● To do: Report every line of the records beneath this task that holds the string "fertige".

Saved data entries
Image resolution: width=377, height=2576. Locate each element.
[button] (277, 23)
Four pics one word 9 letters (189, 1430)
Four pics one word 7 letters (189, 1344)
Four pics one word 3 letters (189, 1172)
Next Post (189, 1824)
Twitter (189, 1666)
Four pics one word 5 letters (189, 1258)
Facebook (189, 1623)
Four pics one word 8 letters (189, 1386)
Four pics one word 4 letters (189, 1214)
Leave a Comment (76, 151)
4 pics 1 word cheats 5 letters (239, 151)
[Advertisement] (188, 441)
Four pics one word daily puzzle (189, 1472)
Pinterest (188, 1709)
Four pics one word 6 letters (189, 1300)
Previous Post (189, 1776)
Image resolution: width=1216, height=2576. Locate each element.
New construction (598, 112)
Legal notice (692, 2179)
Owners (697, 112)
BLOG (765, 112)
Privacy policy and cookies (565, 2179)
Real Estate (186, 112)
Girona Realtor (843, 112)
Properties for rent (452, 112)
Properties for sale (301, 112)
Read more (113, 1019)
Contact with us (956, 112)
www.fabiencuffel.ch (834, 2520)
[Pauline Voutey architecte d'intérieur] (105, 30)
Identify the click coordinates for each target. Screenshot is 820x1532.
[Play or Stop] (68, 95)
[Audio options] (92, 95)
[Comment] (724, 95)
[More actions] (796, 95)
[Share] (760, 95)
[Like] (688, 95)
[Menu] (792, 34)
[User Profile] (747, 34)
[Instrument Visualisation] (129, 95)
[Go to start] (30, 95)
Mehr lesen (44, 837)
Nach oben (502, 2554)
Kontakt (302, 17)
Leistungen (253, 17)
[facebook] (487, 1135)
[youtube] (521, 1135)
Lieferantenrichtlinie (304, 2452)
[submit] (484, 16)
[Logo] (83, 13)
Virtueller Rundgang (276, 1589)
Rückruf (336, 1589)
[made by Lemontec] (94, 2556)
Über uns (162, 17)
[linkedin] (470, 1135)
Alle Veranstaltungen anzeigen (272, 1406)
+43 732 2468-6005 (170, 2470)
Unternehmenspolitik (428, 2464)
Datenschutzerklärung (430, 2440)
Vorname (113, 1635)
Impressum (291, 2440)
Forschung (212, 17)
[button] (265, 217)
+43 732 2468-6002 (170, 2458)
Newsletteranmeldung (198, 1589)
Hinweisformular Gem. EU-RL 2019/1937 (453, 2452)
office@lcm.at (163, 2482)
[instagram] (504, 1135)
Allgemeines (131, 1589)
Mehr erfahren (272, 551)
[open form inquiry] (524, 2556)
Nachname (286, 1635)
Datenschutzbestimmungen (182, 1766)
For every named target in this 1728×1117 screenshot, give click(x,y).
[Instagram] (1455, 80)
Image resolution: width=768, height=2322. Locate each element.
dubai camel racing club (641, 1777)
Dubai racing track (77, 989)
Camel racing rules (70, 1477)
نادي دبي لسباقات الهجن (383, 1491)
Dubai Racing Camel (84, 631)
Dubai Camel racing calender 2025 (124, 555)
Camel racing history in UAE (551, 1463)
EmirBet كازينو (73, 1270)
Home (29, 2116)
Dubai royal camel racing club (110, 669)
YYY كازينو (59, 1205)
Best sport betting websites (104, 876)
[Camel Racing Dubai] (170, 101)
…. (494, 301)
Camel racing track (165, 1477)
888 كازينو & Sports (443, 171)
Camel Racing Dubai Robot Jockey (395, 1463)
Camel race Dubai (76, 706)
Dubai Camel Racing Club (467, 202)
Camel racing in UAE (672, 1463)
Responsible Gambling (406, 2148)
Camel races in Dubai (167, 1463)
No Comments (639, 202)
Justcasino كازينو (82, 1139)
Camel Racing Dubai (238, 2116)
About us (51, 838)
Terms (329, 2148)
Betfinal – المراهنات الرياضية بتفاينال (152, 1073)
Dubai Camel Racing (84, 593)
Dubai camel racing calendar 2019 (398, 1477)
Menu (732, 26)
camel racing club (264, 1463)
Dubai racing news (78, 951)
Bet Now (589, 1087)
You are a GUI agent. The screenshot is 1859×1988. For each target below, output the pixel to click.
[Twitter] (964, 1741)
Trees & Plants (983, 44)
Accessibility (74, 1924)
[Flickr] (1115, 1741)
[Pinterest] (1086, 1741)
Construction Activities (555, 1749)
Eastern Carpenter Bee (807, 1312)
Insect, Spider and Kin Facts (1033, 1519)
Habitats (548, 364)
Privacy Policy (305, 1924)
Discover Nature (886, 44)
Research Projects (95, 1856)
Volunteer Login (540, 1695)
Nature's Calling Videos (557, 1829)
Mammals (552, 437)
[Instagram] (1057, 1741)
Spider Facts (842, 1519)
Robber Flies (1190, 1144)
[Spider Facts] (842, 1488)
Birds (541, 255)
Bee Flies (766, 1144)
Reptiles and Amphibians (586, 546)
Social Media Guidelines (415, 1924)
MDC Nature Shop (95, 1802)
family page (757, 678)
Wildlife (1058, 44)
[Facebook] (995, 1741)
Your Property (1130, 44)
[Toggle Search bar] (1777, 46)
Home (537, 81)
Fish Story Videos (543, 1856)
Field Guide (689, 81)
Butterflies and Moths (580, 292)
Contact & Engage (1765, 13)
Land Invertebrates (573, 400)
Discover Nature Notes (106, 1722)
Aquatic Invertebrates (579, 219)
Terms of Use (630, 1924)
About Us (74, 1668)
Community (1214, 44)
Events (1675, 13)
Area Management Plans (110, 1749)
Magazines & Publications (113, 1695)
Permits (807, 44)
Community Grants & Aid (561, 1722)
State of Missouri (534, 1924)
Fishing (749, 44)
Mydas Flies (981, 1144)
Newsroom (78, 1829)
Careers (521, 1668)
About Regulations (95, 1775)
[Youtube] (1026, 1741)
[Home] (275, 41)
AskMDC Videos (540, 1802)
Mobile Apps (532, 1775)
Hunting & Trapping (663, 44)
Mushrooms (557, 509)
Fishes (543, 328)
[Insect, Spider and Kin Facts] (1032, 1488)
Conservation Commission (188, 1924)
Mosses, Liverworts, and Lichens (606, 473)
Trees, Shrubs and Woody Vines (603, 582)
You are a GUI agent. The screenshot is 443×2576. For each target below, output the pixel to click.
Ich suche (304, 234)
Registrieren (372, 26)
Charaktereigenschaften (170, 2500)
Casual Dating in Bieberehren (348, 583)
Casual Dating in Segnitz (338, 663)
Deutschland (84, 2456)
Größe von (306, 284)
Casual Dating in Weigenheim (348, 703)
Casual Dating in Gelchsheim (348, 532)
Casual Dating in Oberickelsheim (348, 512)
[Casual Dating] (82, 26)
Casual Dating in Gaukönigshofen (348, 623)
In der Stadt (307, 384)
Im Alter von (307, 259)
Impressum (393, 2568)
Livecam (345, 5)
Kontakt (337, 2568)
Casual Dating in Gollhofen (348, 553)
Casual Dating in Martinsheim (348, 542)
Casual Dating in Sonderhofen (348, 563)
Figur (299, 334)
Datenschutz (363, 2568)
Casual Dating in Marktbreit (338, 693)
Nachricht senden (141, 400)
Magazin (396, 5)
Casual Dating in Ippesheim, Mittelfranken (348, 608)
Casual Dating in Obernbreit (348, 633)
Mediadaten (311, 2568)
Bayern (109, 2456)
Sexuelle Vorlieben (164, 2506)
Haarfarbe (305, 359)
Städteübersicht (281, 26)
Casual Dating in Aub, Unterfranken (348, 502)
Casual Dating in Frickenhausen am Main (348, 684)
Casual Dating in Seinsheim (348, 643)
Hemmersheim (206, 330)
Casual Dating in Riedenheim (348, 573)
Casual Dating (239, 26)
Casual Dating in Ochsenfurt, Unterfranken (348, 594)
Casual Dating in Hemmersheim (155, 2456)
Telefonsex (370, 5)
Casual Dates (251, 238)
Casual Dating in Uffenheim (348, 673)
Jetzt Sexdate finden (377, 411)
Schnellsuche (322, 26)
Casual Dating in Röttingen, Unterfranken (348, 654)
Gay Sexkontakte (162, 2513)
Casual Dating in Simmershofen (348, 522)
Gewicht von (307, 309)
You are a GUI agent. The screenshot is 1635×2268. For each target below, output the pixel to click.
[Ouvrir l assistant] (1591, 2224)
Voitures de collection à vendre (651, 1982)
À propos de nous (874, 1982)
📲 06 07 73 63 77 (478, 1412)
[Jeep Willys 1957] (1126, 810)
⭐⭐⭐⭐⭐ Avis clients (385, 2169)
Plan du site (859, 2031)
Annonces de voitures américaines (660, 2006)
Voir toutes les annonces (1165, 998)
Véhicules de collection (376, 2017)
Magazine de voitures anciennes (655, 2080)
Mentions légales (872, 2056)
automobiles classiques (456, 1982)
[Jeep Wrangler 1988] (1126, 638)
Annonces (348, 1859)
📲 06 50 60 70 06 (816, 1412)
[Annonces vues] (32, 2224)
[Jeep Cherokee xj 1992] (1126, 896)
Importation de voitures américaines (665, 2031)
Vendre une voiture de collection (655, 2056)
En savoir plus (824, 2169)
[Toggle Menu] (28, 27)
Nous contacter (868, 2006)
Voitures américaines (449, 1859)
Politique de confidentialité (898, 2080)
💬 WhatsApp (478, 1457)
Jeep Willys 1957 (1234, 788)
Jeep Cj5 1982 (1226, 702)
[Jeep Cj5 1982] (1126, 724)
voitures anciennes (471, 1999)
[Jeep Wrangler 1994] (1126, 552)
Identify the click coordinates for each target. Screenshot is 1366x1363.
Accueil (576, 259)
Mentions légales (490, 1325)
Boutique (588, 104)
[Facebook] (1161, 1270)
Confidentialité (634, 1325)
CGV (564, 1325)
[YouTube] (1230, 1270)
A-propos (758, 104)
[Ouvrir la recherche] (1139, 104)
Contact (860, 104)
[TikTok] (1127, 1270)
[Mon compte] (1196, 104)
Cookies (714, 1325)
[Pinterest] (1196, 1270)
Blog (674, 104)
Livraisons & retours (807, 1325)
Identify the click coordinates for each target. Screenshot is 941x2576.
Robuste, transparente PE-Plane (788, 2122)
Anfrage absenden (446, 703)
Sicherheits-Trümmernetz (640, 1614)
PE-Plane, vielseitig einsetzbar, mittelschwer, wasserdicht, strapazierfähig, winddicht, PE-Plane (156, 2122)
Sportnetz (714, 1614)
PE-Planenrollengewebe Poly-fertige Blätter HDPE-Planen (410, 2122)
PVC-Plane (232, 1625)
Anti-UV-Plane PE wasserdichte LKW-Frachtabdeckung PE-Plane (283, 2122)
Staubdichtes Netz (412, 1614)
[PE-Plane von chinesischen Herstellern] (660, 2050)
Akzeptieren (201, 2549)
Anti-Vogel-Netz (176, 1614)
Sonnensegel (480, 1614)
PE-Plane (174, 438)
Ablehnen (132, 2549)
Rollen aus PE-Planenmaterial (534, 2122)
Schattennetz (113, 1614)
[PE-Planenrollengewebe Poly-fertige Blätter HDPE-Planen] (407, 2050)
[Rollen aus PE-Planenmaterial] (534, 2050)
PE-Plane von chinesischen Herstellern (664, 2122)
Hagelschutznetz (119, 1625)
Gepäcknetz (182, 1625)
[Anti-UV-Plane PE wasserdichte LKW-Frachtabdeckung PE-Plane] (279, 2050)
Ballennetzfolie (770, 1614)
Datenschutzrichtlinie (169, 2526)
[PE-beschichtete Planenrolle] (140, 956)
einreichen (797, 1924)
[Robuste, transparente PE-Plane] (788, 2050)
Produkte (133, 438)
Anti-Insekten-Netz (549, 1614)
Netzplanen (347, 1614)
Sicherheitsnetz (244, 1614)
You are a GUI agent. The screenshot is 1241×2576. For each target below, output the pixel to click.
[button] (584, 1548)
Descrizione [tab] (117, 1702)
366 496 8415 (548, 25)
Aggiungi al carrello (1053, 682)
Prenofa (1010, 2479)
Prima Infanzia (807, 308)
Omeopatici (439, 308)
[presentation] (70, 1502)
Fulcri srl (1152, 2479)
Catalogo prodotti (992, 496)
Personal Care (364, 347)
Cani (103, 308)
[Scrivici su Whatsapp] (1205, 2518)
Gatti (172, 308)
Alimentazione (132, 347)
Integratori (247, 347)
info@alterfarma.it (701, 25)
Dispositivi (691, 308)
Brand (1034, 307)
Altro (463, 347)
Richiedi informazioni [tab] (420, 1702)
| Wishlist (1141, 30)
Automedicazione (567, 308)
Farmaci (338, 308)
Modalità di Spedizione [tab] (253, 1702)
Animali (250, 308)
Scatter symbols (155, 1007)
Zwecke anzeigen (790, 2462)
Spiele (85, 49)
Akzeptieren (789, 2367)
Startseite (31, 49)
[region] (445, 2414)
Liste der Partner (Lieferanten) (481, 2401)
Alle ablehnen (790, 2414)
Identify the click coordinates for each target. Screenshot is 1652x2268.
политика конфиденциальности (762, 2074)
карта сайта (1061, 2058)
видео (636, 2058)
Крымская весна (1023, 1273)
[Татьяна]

● Written response:
PE-Planenrollengewebe Poly-fertige Blätter HDPE-Planen (410, 2122)
[PE-Planenrollengewebe Poly-fertige Blätter HDPE-Planen] (407, 2050)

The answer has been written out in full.